Ch01 MNPEF / MPF310033

Protocolo de Curadoria Científica

1. Enquadramento Estratégico: Curadoria como Pilar

A curadoria científica transcende a busca bibliográfica; ela é um ativo estratégico indispensável. A transição do "aprender a clicar" para o "aprender a curar" eleva a prática pedagógica para uma intervenção intelectual fundamentada.

O Plano de Ensino deve ser usado como um Organizador Prévio para prevenir a sobrecarga cognitiva. Com essa âncora, cada artigo conecta-se a um subsunçor específico, conferindo propósito à investigação.
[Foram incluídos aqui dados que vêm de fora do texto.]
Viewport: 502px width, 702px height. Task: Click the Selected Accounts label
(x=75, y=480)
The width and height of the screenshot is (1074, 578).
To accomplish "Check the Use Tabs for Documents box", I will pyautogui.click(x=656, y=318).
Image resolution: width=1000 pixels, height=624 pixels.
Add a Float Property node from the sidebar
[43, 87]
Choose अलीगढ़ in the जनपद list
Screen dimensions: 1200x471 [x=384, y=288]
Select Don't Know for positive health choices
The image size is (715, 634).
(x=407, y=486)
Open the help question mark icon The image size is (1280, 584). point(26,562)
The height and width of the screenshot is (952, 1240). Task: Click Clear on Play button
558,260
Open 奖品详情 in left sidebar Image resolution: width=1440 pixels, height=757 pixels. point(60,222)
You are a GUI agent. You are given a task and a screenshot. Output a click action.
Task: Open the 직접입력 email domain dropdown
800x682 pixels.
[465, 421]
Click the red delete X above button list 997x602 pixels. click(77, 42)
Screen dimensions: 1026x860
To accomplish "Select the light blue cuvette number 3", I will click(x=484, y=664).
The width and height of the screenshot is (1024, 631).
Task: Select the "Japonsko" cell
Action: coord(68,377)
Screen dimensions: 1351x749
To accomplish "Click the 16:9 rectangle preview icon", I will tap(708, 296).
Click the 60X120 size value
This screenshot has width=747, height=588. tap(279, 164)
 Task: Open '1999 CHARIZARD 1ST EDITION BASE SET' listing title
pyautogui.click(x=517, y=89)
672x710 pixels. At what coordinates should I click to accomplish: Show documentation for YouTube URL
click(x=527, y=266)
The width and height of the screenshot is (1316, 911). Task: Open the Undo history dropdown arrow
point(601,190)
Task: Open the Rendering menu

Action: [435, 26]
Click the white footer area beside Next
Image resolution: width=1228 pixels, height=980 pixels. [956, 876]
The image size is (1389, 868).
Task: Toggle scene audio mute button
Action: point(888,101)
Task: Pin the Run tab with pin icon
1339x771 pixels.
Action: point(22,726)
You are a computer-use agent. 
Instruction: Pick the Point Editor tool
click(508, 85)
2. Fundamentação Teórica: TICs e a Ponte de Ausubel

As TICs devem operar como mediadoras, nunca como fins em si mesmas (Angotti et al., 2012). O papel mediador da tecnologia atua na Zona de Desenvolvimento Proximal, unindo o domínio conceitual ao metodológico do futuro Diagrama V de Gowin.

3. Metodologia de "Garimpo Científico"

O desafio "Mineradores de Ouro" visa localizar artigos Qualis A que validem a sequência didática.

Dimensão Busca Genérica Garimpo Qualificado
Volume Excessivo e ruidoso Filtrado e focalizado
Qualidade Blogs e informais Periódicos Qualis A
Tempo Baixa economia Alta eficiência
Confiabilidade Incerta Robustez metodológica

4. Filtros de Excelência: Segurança Epistemológica

A escolha por periódicos Qualis A (RBEF, CBEF, Física na Escola) garante a segurança necessária para o exercício docente, protegendo alunos de abordagens cientificamente imprecisas.

5. Identificação de Lacunas de Aprendizagem

O pesquisador deve extrair a "Pergunta-Foco": qual obstáculo conceitual o aluno enfrentava e como a tecnologia atuou como mediador necessário? Essa identificação é o motor do Diagrama V de Gowin.

6. Do Garimpo ao Pitch

A defesa pública ocorre no "Pitch de Achados" (60 segundos). O produto final é uma lista com links diretos, referências normatizadas e a justificativa de potencial correlacionada à lacuna detectada.

Ao concluir este protocolo, o docente deixa de ser um usuário passivo e assume a posição de Curador de Conhecimento.